Understanding this changes how students think about search, retrieval, and recommendation systems. When a RAG system finds documents "similar" to your query, it is matching on topic and context — not on agreement or sentiment. A search for "benefits of remote work" will also retrieve documents about "problems with remote work" because they share the same semantic neighborhood.
Conceptual Background
What are embeddings?
An embedding is a fixed-length vector of floating-point numbers that represents the meaning of a piece of text. When you pass a sentence to an embedding model, it returns something like:
"The cat sat on the mat" → [0.023, -0.187, 0.541, ..., -0.092]
← 768 or 1024 dimensions →This vector is not human-readable. You cannot look at dimension 347 and say "this is the cat-ness dimension." But collectively, the pattern of activations across all dimensions encodes semantic information — topic, register, grammatical structure, domain — in a way that allows mathematical comparison.
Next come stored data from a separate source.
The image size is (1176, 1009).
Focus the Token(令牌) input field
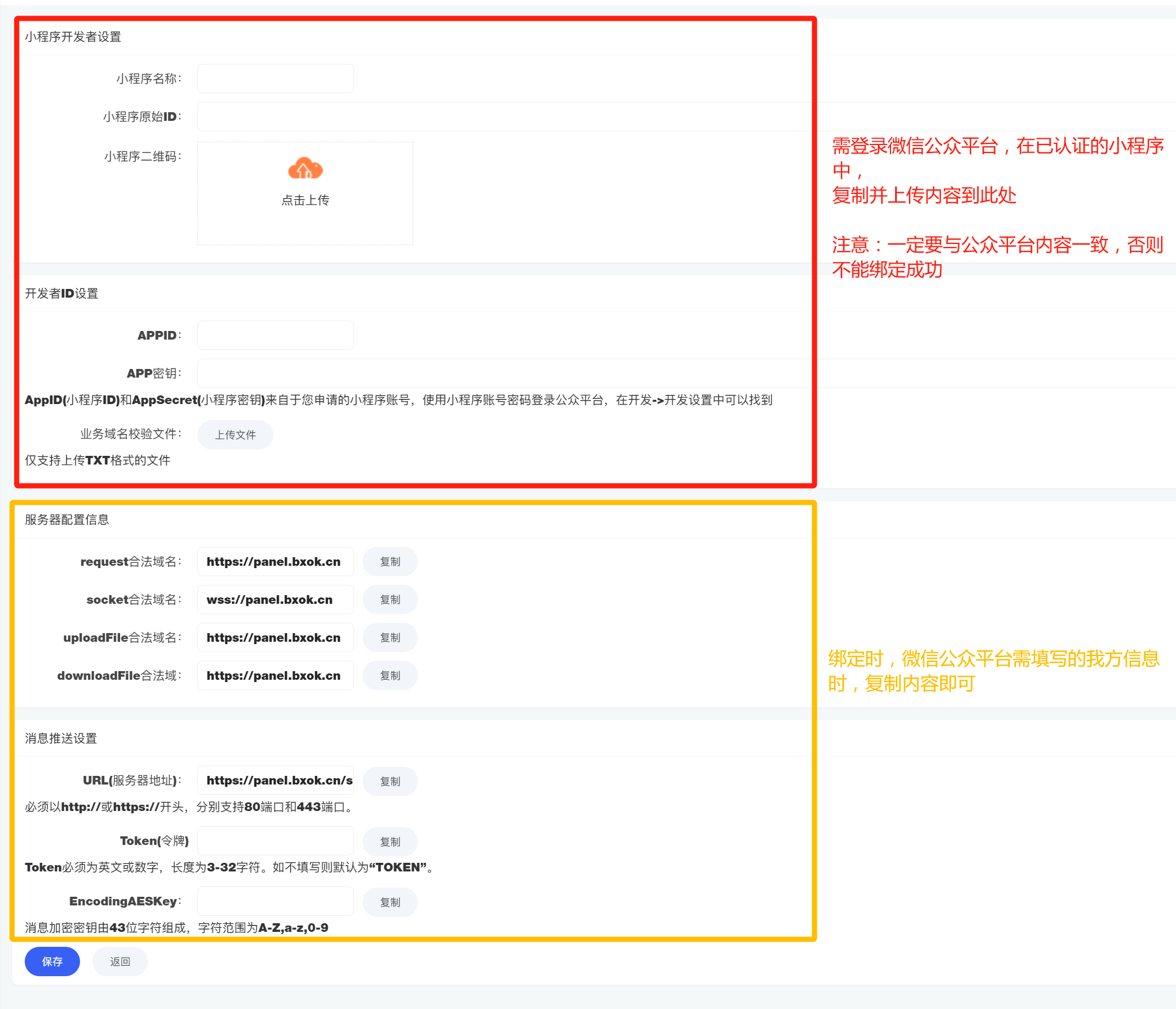[x=275, y=841]
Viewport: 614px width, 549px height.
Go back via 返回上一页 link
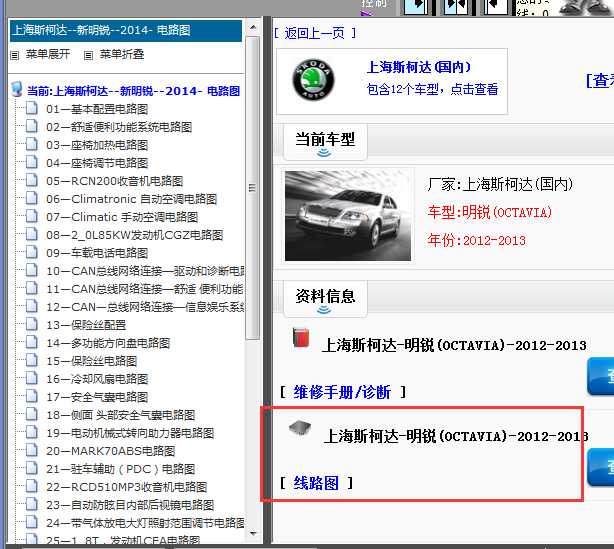point(313,33)
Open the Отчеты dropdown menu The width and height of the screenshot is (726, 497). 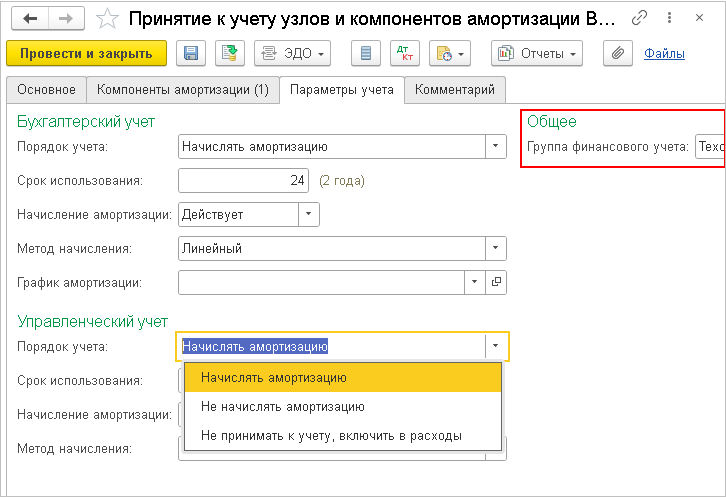pos(537,54)
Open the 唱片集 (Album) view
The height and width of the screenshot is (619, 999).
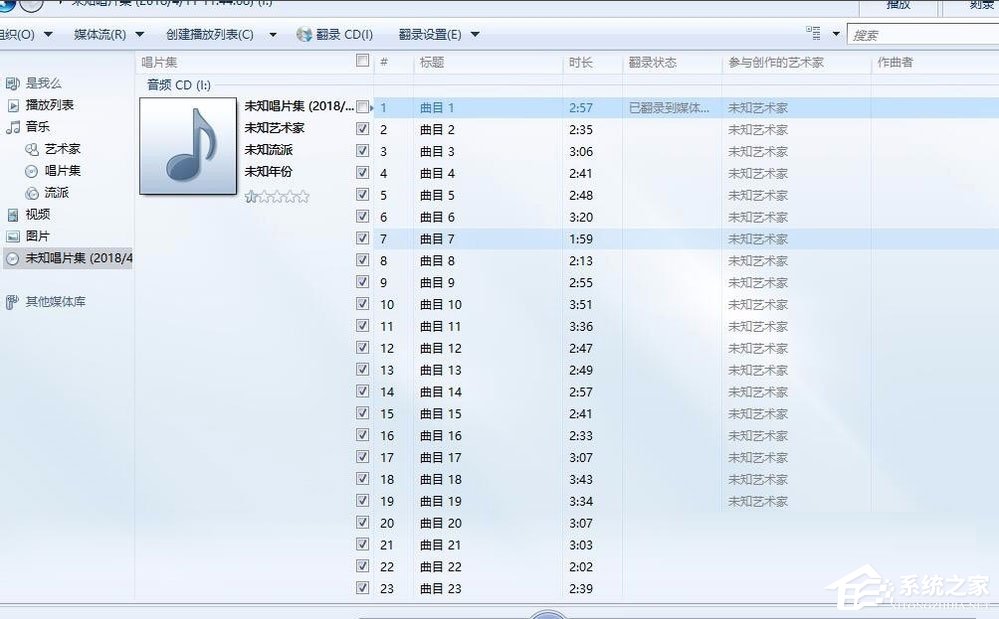64,170
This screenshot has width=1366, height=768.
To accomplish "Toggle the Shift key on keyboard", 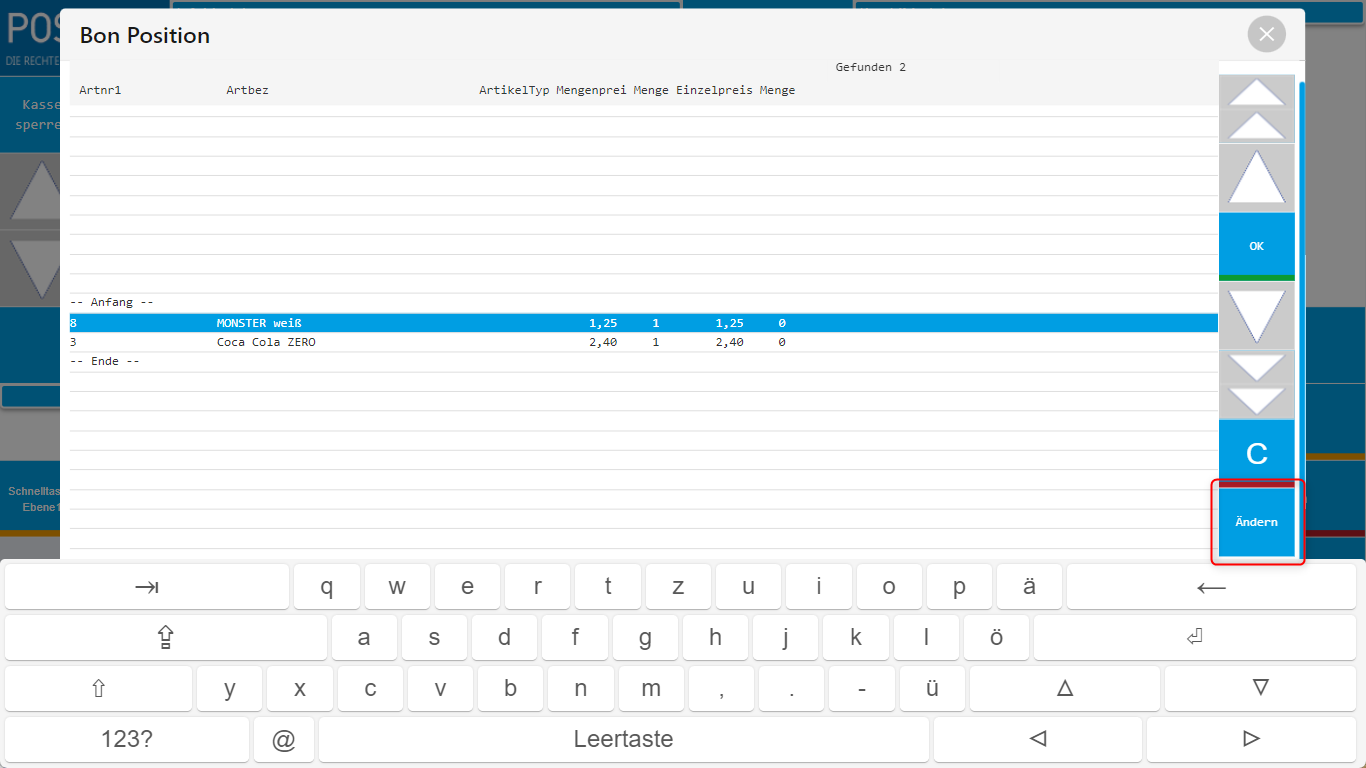I will coord(98,688).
Embeddings are the bridge between human language and machine computation. Text is messy, variable-length, and ambiguous. Vectors are fixed-length, numerical, and can be compared with simple arithmetic.
Why vectors? Similarity as distance
The power of embeddings comes from a simple principle: similar meanings produce similar vectors. This is measured using cosine similarity — the cosine of the angle between two vectors in high-dimensional space.
| Cosine similarity | Interpretation |
|---|---|
| 1.0 | Identical meaning (same text or paraphrase) |
| 0.7 - 0.9 | Closely related (same topic, similar context) |
| 0.4 - 0.7 | Somewhat related (overlapping themes) |
| 0.0 - 0.4 | Unrelated (different topics entirely) |
| Negative | Rare in practice with modern models |
This makes embeddings the foundation of:
- Semantic search — find documents by meaning, not keywords
- RAG (Retrieval-Augmented Generation) — feed relevant context to a generative model
- Clustering — group similar documents automatically
- Anomaly detection — find the document that doesn't belong
Topic vs sentiment — the key insight
Here is where intuition fails. Consider these three sentences:
- "I love this movie, the acting was brilliant"
- "I hate this movie, the acting was terrible"
- "The cat sat on the mat"
Most people expect (1) and (2) to be far apart because the sentiments are opposite. But embedding models place (1) and (2) close together — and both far from (3).
Why? Because cosine similarity captures shared context: both sentences are about movies, about acting quality, about personal evaluation of entertainment. They share vocabulary ("movie", "acting"), grammatical structure (subject + opinion + reason), and domain (film critique). The single word "love" vs "hate" contributes far less to the overall vector than the overwhelming topical overlap.
This is not a flaw. Embedding models are trained on objectives like "predict whether these two sentences appeared near each other in a document" or "are these two texts about the same thing." These objectives optimize for topical relatedness, not sentiment polarity.
Sentiment analysis requires different tools
If you need to detect sentiment, you need a model trained specifically for that task (a classifier), or you need to prompt a generative model to reason about sentiment explicitly. General-purpose embedding models are not designed to separate "love" from "hate" — they are designed to separate "movies" from "cats."
Dimensionality — what each dimension "means"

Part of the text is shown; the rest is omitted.